Iain Macwhirter Iain Macwhirter

The SNP’s fall could be as rapid as its rise

(Photo by Wattie Cheung/Getty Images)

Scottish Nationalists are putting a brave face on the latest opinion poll showing Scottish Labour apparently winning the race for Westminster. The Times/Panelbase survey suggests that Labour is on course to return 26 Scottish seats at the next general election against the SNP’s 21. The nationalist are currently the third largest party in Westminster with 48 MPs, so this would be a shocking reversal of fortune. The survey was conducted between 12 and 15 June – just after Nicola Sturgeon had been arrested and released under Operation Branchform – the police investigation into irregularities in party funds and fundraising.

Ach, it’s not as bad as it looks, say the Nats. It’s only one poll, and blowback from Sturgeon’s arrest was expected. Humza Yousaf’s support is actually up by four points to, er, minus 12, even if Sturgeon’s has collapsed 38 points to minus 18. The SNP is still comfortably ahead of Labour in voting intentions for the Scottish Parliament. And just look at the Panelbase figures for independence: 47 per cent Yes. That’s higher than in 2014. The Union, say the SNP, is still on borrowed time.

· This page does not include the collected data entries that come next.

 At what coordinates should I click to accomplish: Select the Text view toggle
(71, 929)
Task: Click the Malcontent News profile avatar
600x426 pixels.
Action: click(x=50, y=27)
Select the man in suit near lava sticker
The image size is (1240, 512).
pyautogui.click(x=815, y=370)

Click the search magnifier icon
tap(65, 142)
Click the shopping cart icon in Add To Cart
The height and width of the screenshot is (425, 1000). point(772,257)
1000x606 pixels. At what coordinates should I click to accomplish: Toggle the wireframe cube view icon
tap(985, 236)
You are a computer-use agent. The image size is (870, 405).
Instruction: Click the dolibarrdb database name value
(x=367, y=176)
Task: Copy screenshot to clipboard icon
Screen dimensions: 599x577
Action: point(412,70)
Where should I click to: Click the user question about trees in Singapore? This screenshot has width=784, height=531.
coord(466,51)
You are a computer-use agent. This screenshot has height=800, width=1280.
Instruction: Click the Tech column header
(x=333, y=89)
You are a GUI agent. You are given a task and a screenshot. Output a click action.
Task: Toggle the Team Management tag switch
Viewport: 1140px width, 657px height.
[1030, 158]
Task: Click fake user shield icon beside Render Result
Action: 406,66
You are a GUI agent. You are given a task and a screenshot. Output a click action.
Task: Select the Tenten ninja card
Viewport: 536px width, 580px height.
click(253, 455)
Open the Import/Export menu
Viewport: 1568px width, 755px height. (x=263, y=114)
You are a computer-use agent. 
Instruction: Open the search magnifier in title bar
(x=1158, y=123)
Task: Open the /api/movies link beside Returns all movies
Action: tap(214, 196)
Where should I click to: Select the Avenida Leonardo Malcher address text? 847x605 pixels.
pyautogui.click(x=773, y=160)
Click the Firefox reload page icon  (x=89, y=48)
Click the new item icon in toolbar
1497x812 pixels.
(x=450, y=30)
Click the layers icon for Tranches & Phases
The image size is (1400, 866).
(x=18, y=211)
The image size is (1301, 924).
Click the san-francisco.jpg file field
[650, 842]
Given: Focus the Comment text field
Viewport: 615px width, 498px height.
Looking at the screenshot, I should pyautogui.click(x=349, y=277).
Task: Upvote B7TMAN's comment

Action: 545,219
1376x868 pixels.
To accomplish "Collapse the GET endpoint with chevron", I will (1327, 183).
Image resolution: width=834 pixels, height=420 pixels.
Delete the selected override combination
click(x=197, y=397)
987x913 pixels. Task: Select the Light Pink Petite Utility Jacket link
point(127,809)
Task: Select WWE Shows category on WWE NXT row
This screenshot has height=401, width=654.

The fall in SNP support is most marked amongst former and current Yes supporters

That’s as may be, but it appears that support for independence is now significantly more resilient than support for the SNP. The reverse has generally been the case in the past, as Alex Salmond has been keen to point out. And this is not perhaps something that the SNP should be celebrating. On the contrary, we are witnessing the first serious cracks appearing in the SNP’s extraordinary decade-long domination of Scottish politics. Its fall could be as rapid as its rise.

It is worth remembering that, as recently as the 2010 general election, Labour returned 41 Scottish seats against the SNP’s six. What happened thereafter was, of course, the independence referendum campaign of 2014 which transformed the Scottish political landscape. Many former Labour voters turned to Yes in that ‘festival of democracy’ as it was called. And in the aftermath, under Nicola Sturgeon, the SNP cleaned up.

In the 2015 ‘tsunami’ election, the SNP won an astonishing 56 out of 59 Scottish seats. Labour was reduced to one solitary MP, as were the Scottish Tories and the Scottish Liberal Democrats. But what goes up must come down and there are good reasons for thinking that political gravity is beginning to reassert itself.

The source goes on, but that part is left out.